» Work item
Find "Given: View Details for invoice 7" in the records that follow; print that line and each subsequent line through the last one, verbatim and with nothing added.

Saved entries

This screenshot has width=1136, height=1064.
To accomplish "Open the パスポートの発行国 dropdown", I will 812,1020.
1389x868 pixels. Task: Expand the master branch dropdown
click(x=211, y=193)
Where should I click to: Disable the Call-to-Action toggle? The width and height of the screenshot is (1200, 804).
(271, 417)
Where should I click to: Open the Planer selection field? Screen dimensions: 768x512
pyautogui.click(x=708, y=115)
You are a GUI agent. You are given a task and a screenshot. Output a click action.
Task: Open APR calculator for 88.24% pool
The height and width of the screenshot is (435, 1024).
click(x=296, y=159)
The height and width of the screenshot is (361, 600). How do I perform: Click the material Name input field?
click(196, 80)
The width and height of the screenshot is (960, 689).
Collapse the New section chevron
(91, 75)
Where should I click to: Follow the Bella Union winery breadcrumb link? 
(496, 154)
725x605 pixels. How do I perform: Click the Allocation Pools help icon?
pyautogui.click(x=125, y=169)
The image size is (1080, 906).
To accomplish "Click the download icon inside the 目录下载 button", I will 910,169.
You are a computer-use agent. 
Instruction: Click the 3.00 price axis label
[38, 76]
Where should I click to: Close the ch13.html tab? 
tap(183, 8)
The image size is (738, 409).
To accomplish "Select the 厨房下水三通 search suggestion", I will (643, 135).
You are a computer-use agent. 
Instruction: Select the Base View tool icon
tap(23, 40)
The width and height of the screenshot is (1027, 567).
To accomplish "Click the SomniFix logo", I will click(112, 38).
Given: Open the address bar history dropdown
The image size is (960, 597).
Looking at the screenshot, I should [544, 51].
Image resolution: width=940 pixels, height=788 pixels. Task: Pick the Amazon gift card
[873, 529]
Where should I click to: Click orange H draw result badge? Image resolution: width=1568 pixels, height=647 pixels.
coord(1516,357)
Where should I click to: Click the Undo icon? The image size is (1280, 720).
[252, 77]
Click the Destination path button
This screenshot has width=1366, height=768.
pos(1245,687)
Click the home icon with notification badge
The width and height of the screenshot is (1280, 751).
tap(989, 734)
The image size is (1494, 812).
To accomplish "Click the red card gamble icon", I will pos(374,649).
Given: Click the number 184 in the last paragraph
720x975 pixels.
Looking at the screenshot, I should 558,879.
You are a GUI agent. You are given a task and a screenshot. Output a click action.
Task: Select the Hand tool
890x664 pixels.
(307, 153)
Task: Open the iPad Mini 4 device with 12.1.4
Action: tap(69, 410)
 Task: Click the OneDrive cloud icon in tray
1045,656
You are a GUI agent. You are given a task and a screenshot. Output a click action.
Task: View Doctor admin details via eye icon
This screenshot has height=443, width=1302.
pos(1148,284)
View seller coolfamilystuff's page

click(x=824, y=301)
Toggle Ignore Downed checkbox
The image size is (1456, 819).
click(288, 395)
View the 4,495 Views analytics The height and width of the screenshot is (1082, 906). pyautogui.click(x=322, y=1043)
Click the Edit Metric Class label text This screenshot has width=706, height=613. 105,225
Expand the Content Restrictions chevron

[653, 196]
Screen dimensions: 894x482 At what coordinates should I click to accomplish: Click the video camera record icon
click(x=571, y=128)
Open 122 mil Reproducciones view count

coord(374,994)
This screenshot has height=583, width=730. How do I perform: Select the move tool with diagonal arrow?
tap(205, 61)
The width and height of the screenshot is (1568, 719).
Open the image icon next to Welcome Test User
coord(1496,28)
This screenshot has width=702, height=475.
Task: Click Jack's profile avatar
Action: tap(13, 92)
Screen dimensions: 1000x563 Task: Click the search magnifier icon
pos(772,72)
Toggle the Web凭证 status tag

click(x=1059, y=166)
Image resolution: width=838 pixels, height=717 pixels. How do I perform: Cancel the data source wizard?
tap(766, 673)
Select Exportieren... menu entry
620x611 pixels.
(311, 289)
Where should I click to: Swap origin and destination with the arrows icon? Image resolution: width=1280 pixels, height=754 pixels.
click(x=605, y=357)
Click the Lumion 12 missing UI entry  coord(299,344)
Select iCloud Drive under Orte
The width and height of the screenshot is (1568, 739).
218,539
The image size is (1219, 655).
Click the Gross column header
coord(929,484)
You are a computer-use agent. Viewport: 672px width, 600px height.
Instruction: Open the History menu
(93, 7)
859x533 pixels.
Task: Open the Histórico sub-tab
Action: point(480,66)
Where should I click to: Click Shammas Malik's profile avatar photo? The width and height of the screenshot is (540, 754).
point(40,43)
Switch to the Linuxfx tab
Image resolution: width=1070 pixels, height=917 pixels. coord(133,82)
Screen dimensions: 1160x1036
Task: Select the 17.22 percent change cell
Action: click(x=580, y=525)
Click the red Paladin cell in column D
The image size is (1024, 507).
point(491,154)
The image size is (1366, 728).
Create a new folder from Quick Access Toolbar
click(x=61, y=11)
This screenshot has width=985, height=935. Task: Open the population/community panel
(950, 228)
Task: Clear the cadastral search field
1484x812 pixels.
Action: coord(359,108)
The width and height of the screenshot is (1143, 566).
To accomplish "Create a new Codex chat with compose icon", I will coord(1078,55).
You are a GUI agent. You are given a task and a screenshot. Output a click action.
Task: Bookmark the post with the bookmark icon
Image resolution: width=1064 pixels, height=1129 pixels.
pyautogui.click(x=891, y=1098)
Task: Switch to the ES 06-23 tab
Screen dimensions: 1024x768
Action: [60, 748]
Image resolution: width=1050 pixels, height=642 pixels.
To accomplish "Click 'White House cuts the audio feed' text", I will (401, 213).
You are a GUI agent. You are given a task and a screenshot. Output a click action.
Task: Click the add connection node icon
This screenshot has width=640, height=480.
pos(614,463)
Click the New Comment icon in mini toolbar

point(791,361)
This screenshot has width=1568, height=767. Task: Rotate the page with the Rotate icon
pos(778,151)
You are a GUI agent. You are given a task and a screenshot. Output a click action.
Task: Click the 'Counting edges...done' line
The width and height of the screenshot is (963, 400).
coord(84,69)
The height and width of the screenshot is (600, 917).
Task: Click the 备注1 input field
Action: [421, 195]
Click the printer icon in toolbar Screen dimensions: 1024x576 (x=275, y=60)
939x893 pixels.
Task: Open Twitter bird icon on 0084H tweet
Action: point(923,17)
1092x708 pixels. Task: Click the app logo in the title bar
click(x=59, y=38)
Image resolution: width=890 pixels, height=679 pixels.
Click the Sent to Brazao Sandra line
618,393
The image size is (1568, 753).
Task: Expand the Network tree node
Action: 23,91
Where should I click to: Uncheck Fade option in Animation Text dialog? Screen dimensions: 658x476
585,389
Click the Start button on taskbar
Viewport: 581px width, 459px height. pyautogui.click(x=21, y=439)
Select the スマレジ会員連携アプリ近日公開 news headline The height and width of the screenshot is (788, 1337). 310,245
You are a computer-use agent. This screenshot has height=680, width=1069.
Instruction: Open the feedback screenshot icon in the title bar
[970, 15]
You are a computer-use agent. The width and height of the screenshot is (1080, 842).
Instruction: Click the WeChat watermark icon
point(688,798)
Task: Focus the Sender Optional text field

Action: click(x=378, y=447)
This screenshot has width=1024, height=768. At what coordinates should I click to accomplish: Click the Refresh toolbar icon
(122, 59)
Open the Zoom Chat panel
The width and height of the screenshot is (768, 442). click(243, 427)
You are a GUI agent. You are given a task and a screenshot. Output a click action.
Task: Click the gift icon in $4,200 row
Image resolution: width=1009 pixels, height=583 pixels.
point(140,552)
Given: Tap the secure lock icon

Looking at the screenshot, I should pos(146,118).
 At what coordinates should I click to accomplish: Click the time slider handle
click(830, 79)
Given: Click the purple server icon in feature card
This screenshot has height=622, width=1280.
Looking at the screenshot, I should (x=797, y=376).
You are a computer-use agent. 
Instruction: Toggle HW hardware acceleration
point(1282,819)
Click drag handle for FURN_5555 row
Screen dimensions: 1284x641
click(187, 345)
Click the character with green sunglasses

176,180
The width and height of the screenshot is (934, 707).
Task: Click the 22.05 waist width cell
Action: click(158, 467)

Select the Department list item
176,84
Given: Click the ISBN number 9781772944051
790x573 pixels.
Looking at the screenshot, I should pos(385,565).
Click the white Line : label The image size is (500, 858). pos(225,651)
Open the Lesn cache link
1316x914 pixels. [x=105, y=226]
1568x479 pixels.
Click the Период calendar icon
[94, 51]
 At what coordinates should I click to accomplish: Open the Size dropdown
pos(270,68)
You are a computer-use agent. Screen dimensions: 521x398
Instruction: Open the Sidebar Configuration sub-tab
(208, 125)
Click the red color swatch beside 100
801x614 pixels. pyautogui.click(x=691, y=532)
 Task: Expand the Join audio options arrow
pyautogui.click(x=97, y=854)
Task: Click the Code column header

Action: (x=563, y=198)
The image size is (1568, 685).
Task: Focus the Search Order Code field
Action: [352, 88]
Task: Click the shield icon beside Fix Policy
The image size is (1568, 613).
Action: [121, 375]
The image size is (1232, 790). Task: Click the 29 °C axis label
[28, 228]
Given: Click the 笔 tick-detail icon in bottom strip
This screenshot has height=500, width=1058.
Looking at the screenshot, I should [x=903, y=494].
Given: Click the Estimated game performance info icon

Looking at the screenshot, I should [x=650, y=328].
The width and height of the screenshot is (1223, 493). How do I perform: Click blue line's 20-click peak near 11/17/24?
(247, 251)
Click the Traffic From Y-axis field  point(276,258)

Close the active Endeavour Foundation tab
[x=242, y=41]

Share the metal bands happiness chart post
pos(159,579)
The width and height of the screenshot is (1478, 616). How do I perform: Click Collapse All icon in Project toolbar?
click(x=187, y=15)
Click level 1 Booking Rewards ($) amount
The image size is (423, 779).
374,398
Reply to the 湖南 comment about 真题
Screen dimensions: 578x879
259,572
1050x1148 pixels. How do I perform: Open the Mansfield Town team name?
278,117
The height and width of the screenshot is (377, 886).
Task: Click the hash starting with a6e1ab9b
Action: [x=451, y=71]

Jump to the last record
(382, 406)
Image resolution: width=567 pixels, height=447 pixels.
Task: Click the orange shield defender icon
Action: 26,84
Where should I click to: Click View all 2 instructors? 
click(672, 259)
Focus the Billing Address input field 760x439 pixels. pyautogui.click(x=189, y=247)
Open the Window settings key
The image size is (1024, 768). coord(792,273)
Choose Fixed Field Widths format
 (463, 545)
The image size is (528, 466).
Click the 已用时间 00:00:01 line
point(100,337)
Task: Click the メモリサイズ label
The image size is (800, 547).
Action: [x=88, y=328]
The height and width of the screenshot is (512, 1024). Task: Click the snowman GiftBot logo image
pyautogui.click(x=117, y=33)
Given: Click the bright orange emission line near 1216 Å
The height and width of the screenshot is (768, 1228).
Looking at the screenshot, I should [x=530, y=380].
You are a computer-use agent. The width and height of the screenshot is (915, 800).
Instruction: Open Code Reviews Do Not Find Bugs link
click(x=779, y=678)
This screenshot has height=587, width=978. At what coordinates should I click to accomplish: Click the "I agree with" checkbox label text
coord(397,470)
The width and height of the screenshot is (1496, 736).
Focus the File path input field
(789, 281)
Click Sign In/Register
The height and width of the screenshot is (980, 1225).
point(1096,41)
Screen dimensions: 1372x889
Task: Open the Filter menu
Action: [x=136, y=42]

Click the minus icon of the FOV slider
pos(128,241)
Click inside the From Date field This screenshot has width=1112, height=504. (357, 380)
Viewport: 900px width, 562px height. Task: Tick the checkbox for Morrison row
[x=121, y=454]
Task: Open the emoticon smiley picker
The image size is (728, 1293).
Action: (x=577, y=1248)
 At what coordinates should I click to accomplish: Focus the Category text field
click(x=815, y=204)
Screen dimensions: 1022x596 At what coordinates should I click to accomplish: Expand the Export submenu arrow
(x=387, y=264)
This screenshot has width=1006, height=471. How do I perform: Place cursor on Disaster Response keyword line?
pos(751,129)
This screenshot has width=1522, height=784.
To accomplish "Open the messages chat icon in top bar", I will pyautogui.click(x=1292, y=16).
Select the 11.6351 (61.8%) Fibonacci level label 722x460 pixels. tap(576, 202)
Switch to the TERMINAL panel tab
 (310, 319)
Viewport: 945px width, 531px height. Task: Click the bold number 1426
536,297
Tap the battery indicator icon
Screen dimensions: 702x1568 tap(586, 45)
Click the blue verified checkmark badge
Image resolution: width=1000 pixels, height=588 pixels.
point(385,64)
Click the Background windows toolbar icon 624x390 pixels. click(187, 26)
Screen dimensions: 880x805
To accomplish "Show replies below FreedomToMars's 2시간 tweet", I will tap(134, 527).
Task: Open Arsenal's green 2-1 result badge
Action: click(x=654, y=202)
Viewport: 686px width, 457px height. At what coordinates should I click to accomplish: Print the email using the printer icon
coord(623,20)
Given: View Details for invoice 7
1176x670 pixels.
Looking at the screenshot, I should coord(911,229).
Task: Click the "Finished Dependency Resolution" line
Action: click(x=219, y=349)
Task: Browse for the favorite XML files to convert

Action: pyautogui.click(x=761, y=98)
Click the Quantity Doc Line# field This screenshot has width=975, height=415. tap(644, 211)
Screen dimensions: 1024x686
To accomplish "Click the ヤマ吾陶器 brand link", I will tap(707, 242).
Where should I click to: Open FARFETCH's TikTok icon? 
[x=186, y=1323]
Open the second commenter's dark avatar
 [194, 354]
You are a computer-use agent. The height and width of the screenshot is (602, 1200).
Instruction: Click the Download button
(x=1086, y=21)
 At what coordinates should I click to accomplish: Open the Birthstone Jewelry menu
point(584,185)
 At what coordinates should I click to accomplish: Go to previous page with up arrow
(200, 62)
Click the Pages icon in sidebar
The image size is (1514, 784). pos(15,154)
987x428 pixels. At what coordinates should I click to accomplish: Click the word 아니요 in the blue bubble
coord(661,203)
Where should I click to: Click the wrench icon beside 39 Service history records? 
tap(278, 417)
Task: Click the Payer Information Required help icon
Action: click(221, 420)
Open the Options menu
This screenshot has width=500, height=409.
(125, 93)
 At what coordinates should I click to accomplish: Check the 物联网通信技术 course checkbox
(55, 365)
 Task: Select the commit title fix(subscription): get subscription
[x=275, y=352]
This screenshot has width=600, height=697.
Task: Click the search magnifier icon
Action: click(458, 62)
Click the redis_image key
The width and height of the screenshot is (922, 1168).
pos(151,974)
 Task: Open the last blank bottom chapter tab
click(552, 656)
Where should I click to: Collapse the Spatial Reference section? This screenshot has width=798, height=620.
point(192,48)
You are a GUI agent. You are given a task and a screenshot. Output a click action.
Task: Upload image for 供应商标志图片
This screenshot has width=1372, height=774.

» Reply
Given: View Details for invoice 7
1176x670 pixels.
Looking at the screenshot, I should coord(911,229).
Task: Click the "Finished Dependency Resolution" line
Action: click(x=219, y=349)
Task: Browse for the favorite XML files to convert

Action: pyautogui.click(x=761, y=98)
Click the Quantity Doc Line# field This screenshot has width=975, height=415. tap(644, 211)
Screen dimensions: 1024x686
To accomplish "Click the ヤマ吾陶器 brand link", I will tap(707, 242).
Where should I click to: Open FARFETCH's TikTok icon? 
[x=186, y=1323]
Open the second commenter's dark avatar
 [194, 354]
You are a computer-use agent. The height and width of the screenshot is (602, 1200).
Instruction: Click the Download button
(x=1086, y=21)
 At what coordinates should I click to accomplish: Open the Birthstone Jewelry menu
point(584,185)
 At what coordinates should I click to accomplish: Go to previous page with up arrow
(200, 62)
Click the Pages icon in sidebar
The image size is (1514, 784). pos(15,154)
987x428 pixels. At what coordinates should I click to accomplish: Click the word 아니요 in the blue bubble
coord(661,203)
Where should I click to: Click the wrench icon beside 39 Service history records? 
tap(278, 417)
Task: Click the Payer Information Required help icon
Action: click(221, 420)
Open the Options menu
This screenshot has width=500, height=409.
(125, 93)
 At what coordinates should I click to accomplish: Check the 物联网通信技术 course checkbox
(55, 365)
 Task: Select the commit title fix(subscription): get subscription
[x=275, y=352]
This screenshot has width=600, height=697.
Task: Click the search magnifier icon
Action: click(458, 62)
Click the redis_image key
The width and height of the screenshot is (922, 1168).
pos(151,974)
 Task: Open the last blank bottom chapter tab
click(552, 656)
Where should I click to: Collapse the Spatial Reference section? This screenshot has width=798, height=620.
point(192,48)
You are a GUI agent. You are given a task and a screenshot. Output a click action.
Task: Upload image for 供应商标志图片
This screenshot has width=1372, height=774.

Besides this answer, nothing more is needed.